WHAT YOU HAVE TO DO: In the records below, locate the line containing "Click the Powiązania link icon", then output that line and all later lines exactly, through the last one.

Items from a data source:
************

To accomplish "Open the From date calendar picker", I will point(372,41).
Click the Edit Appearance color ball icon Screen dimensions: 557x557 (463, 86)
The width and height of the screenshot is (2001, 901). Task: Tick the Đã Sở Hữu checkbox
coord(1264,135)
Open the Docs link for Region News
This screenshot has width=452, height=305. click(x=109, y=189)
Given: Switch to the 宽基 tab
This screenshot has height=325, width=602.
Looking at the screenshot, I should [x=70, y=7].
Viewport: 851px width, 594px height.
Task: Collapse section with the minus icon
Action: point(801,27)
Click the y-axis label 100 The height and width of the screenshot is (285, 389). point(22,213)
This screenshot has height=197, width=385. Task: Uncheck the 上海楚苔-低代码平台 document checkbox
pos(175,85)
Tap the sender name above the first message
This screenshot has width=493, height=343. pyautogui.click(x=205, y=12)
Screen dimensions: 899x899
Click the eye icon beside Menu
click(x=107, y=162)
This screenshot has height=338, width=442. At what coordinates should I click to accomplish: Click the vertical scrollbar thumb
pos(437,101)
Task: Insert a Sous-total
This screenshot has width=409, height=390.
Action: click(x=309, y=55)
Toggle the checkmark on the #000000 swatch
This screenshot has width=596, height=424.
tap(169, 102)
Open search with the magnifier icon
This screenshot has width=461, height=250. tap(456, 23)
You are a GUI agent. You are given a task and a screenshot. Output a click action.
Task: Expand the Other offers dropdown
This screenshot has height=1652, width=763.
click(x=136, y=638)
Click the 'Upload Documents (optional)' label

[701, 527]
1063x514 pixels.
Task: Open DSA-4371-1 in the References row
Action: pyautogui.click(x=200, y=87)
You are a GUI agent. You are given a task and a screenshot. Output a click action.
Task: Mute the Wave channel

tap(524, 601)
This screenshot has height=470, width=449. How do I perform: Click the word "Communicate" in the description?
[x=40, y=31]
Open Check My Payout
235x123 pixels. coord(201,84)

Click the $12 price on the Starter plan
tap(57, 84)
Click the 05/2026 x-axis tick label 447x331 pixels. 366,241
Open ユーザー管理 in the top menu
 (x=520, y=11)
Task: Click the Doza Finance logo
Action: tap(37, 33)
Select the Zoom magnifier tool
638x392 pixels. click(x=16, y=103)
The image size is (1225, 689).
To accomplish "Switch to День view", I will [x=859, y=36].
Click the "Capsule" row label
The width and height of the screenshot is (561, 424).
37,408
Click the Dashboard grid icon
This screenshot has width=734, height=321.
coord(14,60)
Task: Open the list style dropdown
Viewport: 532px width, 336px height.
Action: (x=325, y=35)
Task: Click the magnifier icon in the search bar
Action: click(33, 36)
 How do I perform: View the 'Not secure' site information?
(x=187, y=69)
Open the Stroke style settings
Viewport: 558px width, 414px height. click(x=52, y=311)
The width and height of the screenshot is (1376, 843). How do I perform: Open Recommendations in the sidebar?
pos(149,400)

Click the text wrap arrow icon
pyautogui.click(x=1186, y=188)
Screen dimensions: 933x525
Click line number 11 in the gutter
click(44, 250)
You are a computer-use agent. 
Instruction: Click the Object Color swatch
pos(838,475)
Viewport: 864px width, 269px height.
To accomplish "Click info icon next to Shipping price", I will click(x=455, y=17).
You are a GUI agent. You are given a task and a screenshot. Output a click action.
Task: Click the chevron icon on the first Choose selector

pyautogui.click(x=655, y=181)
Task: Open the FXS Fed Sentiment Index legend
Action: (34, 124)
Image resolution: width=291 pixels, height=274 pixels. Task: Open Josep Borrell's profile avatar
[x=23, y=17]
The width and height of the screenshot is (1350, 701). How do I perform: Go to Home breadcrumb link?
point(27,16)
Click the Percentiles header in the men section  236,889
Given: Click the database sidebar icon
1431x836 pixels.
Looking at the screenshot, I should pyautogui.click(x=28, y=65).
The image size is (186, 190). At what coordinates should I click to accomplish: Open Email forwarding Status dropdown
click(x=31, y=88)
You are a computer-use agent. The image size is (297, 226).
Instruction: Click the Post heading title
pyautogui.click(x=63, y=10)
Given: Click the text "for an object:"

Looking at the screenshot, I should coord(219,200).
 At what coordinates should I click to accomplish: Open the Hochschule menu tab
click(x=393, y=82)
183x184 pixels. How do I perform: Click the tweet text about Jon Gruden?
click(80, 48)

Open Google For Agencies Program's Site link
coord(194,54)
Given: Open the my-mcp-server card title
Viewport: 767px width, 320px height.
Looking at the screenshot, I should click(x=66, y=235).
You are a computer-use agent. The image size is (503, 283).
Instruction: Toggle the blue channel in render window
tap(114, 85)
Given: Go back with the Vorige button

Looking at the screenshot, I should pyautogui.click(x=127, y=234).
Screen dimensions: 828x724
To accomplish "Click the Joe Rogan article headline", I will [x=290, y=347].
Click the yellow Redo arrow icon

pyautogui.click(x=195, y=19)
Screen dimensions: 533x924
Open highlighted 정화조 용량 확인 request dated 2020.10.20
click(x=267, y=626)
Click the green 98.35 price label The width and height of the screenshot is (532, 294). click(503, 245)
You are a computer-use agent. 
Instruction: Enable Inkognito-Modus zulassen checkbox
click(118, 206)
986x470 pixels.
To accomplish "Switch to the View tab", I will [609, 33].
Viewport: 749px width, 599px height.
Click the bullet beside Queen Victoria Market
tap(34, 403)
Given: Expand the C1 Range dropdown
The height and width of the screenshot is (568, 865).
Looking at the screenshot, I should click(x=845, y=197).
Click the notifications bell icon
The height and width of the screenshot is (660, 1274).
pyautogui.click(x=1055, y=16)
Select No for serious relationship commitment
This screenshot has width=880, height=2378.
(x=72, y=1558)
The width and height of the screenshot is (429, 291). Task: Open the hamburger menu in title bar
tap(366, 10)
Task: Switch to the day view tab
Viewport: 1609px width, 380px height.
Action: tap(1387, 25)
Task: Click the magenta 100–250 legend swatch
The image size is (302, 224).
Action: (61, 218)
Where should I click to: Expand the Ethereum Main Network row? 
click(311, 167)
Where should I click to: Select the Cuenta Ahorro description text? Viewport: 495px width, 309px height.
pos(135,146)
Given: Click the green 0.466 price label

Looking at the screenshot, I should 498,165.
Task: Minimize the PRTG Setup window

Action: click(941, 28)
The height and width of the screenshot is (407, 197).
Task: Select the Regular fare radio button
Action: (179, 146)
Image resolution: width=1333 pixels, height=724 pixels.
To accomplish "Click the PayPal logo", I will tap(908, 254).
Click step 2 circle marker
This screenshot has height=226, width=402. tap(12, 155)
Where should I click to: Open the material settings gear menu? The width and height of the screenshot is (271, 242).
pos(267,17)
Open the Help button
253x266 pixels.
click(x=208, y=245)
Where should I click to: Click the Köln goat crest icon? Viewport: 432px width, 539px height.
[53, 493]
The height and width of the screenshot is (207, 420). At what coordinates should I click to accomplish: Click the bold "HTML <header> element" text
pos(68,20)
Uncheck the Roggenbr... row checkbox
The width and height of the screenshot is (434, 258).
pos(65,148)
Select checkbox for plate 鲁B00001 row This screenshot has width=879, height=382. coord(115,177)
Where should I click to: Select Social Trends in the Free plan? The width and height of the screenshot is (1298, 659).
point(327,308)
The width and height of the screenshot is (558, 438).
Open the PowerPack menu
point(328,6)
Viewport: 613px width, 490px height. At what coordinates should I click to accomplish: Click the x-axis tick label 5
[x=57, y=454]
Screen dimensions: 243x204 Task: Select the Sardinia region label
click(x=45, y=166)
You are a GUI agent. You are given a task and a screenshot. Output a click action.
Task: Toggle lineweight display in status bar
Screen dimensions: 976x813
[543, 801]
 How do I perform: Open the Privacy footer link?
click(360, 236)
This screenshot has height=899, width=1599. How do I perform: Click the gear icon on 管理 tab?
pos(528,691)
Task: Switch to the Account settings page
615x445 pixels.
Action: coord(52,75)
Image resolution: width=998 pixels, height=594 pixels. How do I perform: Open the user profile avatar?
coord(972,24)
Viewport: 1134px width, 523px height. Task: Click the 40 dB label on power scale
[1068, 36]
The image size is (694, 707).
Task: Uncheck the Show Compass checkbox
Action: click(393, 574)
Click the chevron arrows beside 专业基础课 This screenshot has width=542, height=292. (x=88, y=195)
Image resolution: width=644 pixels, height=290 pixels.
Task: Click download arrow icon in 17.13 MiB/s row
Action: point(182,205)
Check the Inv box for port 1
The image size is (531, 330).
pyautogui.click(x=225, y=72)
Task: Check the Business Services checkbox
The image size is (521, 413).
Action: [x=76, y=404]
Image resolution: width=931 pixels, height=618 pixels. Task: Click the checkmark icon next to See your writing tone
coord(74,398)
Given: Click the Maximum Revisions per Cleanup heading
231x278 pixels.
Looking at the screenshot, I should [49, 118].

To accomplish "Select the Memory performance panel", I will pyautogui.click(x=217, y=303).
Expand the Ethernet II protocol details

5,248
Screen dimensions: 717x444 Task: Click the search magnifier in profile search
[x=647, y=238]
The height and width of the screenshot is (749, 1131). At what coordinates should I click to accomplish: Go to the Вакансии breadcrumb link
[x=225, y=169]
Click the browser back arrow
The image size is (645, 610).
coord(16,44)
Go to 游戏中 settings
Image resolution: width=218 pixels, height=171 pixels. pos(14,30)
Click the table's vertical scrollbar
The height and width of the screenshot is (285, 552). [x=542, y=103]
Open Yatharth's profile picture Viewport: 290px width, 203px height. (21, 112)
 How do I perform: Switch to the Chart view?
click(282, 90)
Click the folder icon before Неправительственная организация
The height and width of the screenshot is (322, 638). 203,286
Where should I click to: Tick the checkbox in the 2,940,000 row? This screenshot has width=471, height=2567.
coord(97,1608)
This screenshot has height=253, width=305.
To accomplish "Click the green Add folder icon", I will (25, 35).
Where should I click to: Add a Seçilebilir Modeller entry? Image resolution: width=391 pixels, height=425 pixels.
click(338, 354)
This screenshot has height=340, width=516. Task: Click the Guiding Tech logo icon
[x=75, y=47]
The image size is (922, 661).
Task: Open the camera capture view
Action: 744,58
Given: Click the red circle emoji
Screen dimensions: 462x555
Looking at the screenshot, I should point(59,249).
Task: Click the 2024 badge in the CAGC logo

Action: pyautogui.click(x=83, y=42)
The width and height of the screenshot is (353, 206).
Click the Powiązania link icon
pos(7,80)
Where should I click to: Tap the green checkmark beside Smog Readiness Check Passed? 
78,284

************

TASK RESULT:
Click the Powiązania link icon
pos(7,80)
Where should I click to: Tap the green checkmark beside Smog Readiness Check Passed? 
78,284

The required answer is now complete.